I followed his instruction and cast the line looking for my first hit. Thanks to a roof that hung over the raft, I could wait in the shade. After several minutes and no pull, I reeled my line back up to find all of the bait on the hooks gone. I tried again, but the sneaky creatures below took the bait without a bite again.
My failure made me stubborn, and I kept trying. But I could not pick up the pace as I struggled with attaching the knoll to the hook. Frustrated with my clumsiness, I tried so hard that I even ended up cutting my thumb with the hook.
Thankfully, the captain stepped in and attached bait and cast line for me. With the skilled hand of the seasoned veteran, it looked very easy. He also noted that sometimes, I would need to change how deeply I cast the line depending upon where my target is. Doing so would take a lot of experience, of course, he said.
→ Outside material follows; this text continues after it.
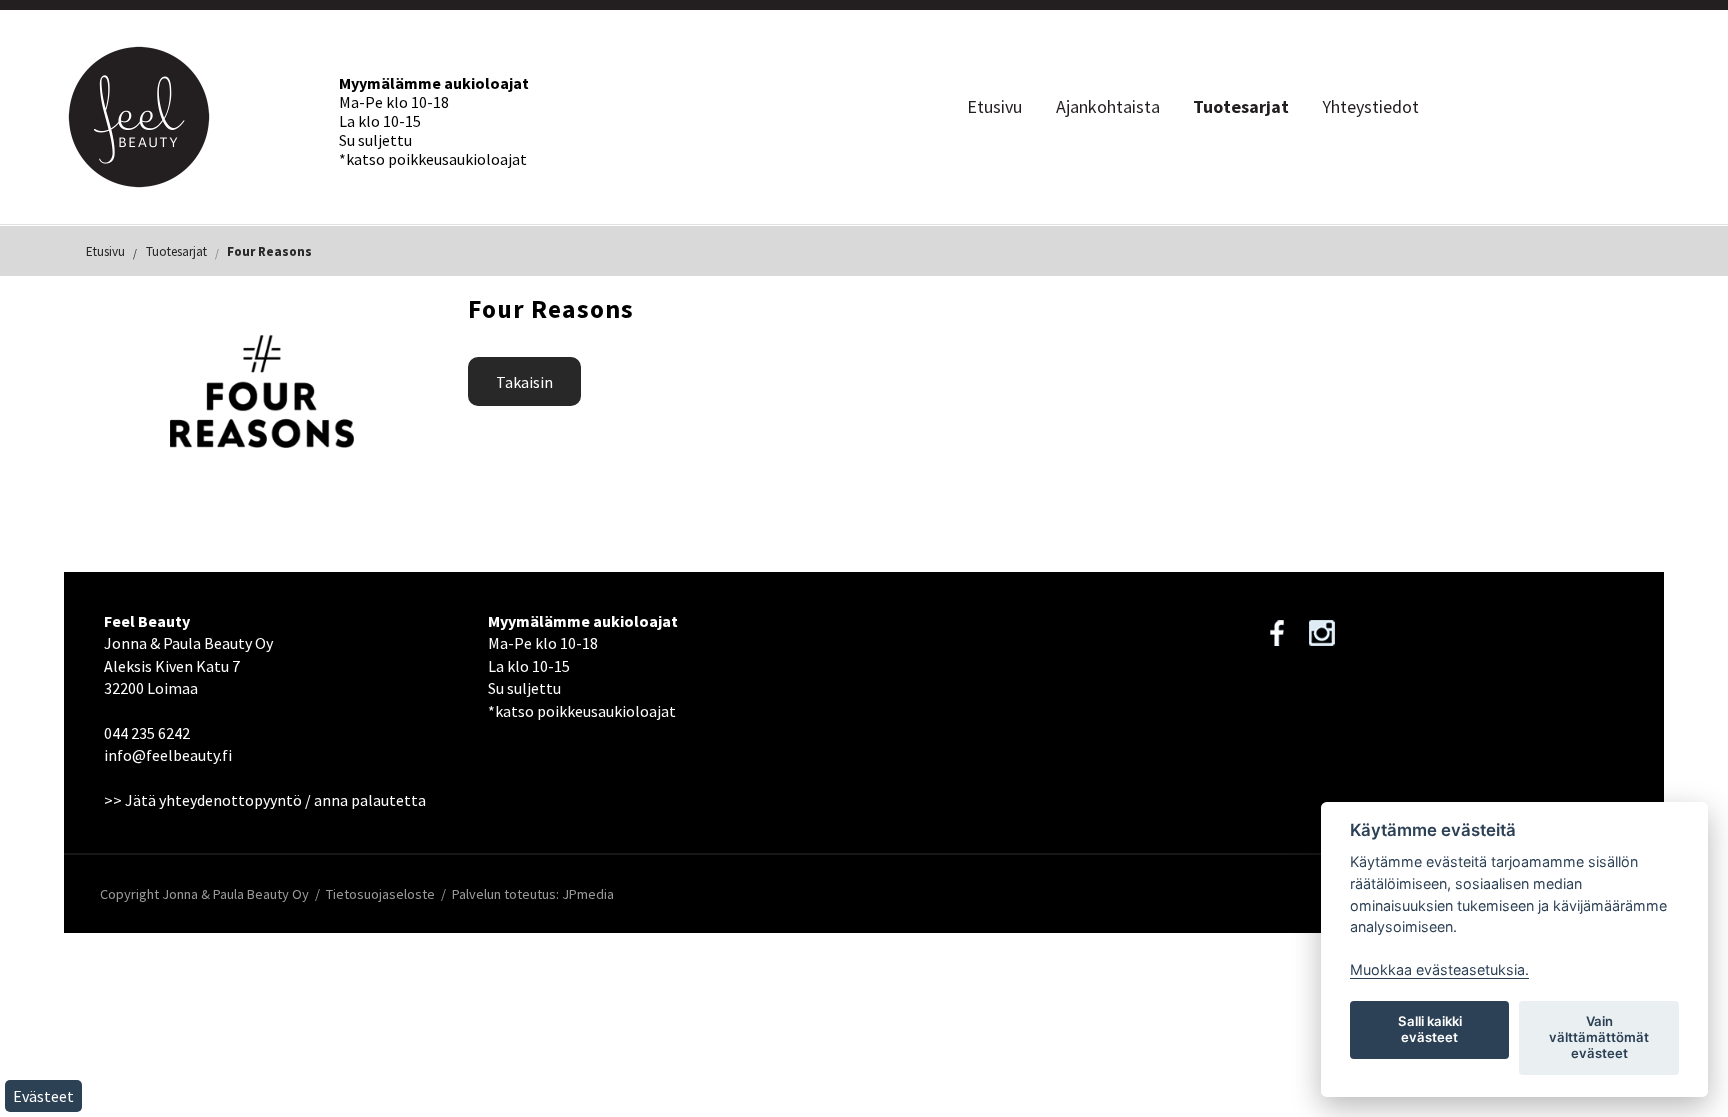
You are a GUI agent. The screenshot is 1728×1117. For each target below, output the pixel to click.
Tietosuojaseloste (380, 894)
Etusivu (994, 106)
Once he felt a hit, he passed me the rod, so I could get a taste of the fun.
I reeled for about 30 seconds before the fish face glimmered in the emerald green water. The captain said it was a takasago fish. I was surprised at the color of the fish, since it is red when it’s sold at the supermarket.
Although it crossed my mind to bring home the catch for dinner, I put it in a net sack floating in the water by the raft to send it back to the sea.
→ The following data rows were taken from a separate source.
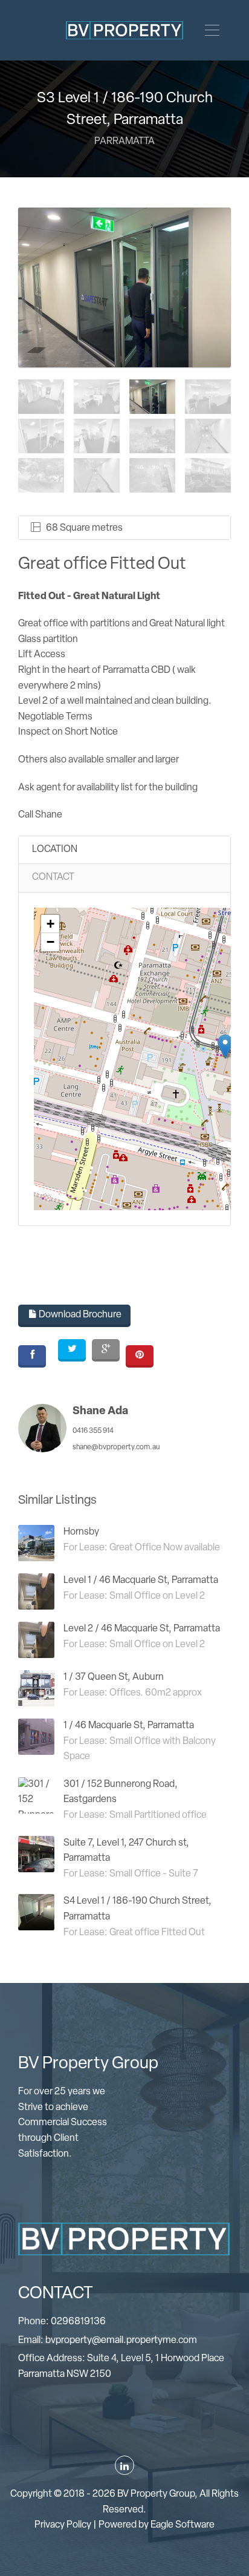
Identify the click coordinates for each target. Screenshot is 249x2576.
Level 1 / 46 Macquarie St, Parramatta (140, 1580)
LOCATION (54, 849)
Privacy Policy (62, 2525)
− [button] (50, 941)
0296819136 (78, 2322)
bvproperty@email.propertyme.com (121, 2340)
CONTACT (53, 877)
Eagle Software (182, 2525)
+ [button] (50, 923)
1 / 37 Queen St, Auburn (113, 1677)
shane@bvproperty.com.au (116, 1447)
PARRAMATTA (124, 141)
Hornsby (81, 1532)
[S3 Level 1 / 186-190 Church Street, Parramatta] (124, 287)
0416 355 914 (93, 1431)
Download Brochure (79, 1315)
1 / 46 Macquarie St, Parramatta (128, 1726)
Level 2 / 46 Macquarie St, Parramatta (141, 1629)
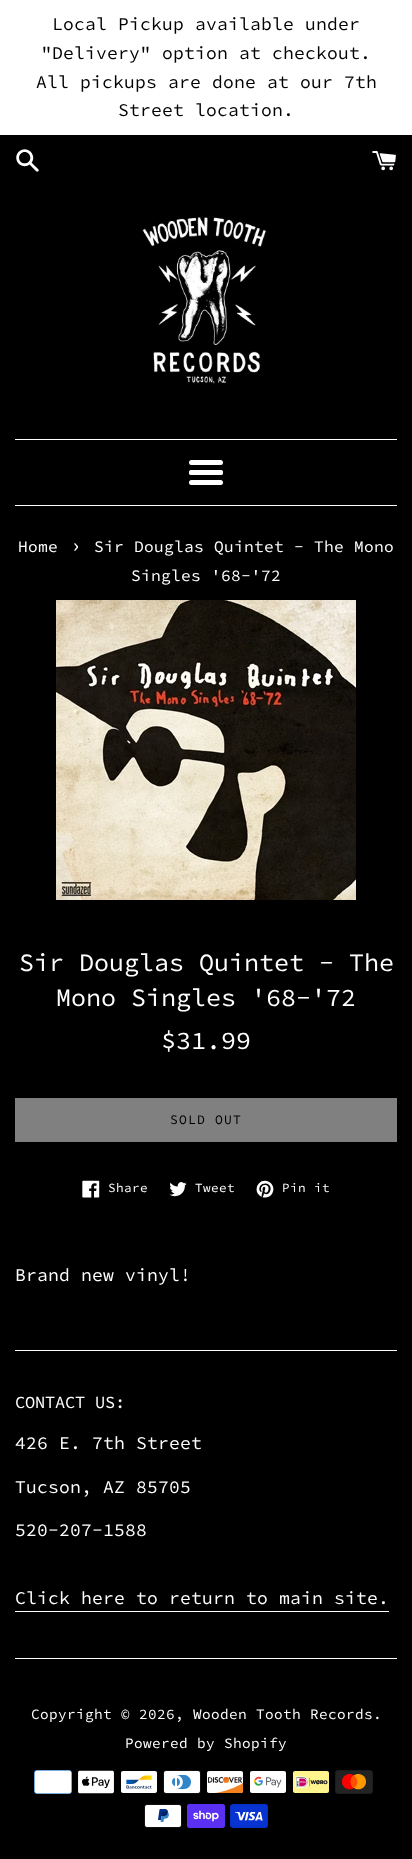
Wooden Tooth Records (283, 1714)
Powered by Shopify (206, 1743)
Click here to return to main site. (202, 1597)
I tried for three hours and that Takasago was the only catch I had. Others around me seemed to have no problem catching one after the other. It was disappointing to not catch anymore, but the beautiful ocean view and the cheers whenever others caught something did make me feel better about it.
Though I left with a cut on my thumb to show for my effort, it stopped bleeding by the time I got back on the boat back to the shore. It still hurt a little and I was exhausted by the hours of fishing, but I was glad that I tried this out.
The fishing raft would be a good starting point for fisherman of all levels. For beginners, it is a good way to fish in the middle of the ocean safely without worrying about getting seasickness. For the advanced angler, this is a good place to practice the casting depths to avoid getting your bait stolen like mine was. Why not try fishing on this raft and hone your skills?
Umiseikatsu (Marine Life)
GPS coordinates: 26.658728, 127.890294
Hours: 8:15 a.m. – 5 p.m.
*Boat departs from Toguchi Port to the fishing raft between 8:30 – 11:15 a.m. The returning boat from the raft runs between 1- 5 p.m. If you would like to return before noon, let the captain or the store know by 11:30 a.m.
Cost: Fishing raft tour costs 10,200 yen (approx. $70, subject to change), including fishing rod, line, bait, a lifejacket rental and round-trip boat ride.